## Directions for this task
Render the items between the line containing "The height and" and the line containing "coord(81,100)", inclusive, as a JSON list of strings with one string per line and no blank lines. Omit the pictures.

|---|

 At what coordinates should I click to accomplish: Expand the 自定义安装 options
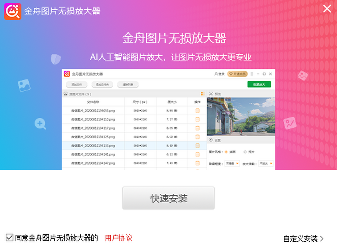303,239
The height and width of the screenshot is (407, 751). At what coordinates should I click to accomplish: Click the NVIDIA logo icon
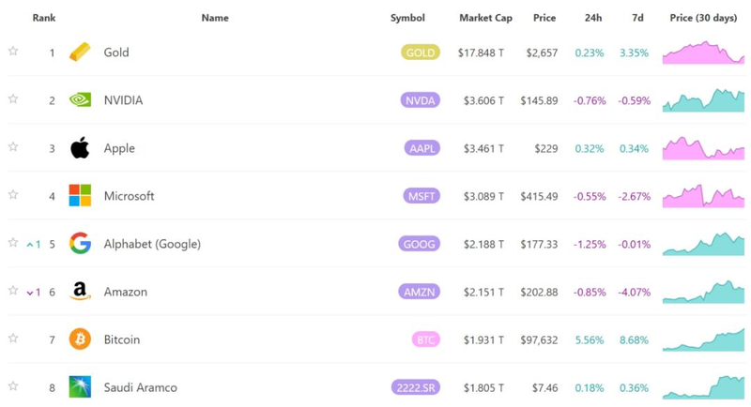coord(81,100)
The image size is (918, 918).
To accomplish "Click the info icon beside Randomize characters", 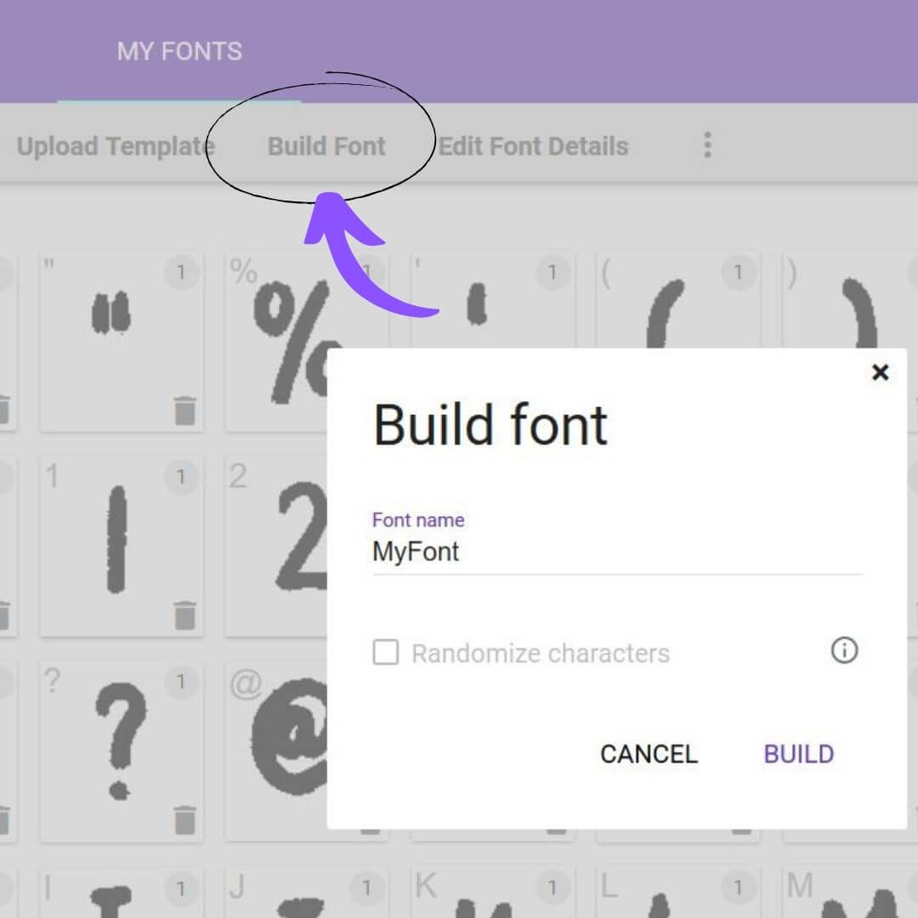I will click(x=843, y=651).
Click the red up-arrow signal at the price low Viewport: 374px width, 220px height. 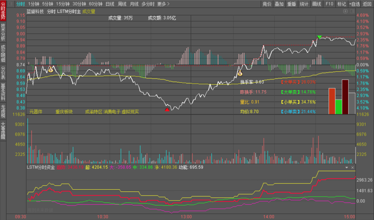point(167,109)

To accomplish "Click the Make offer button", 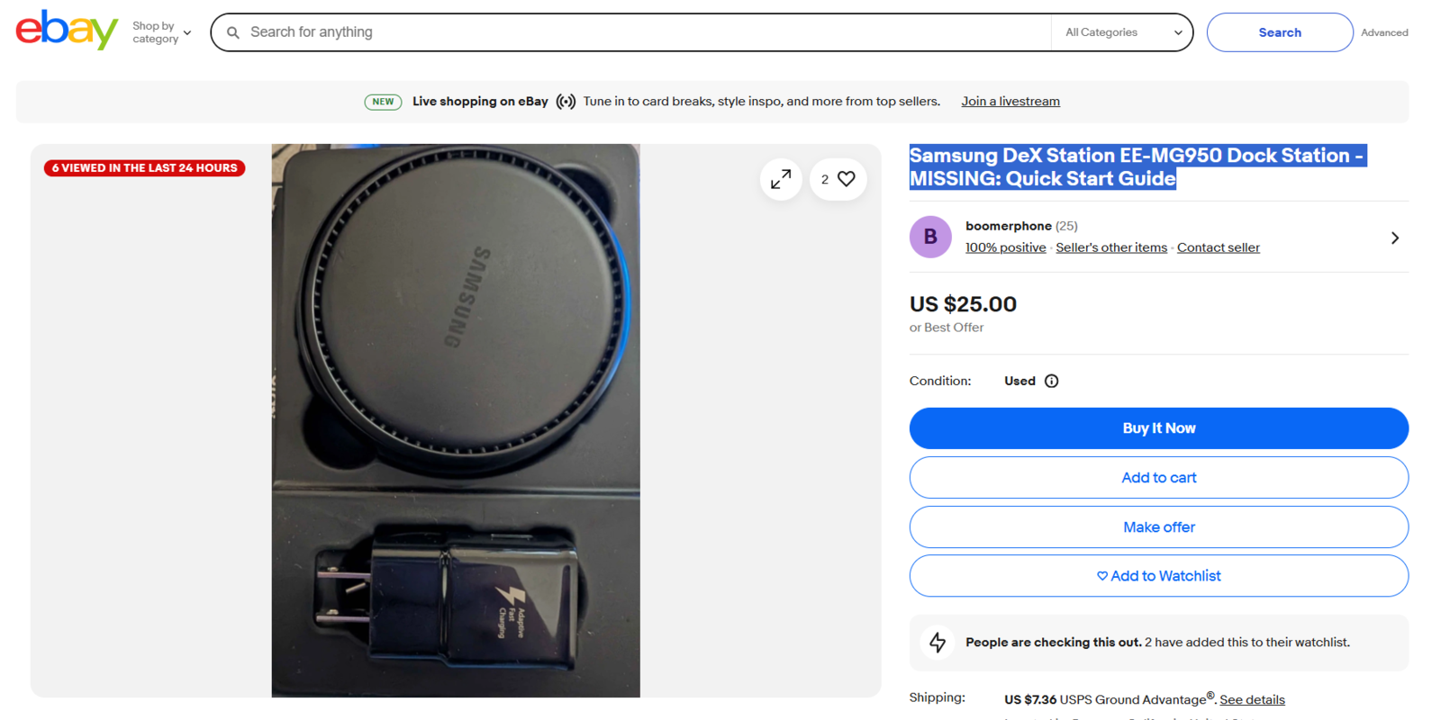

|---|

## Task solution
[
  "The height and width of the screenshot is (407, 751). At what coordinates should I click to accomplish: Click the NVIDIA logo icon",
  "coord(81,100)"
]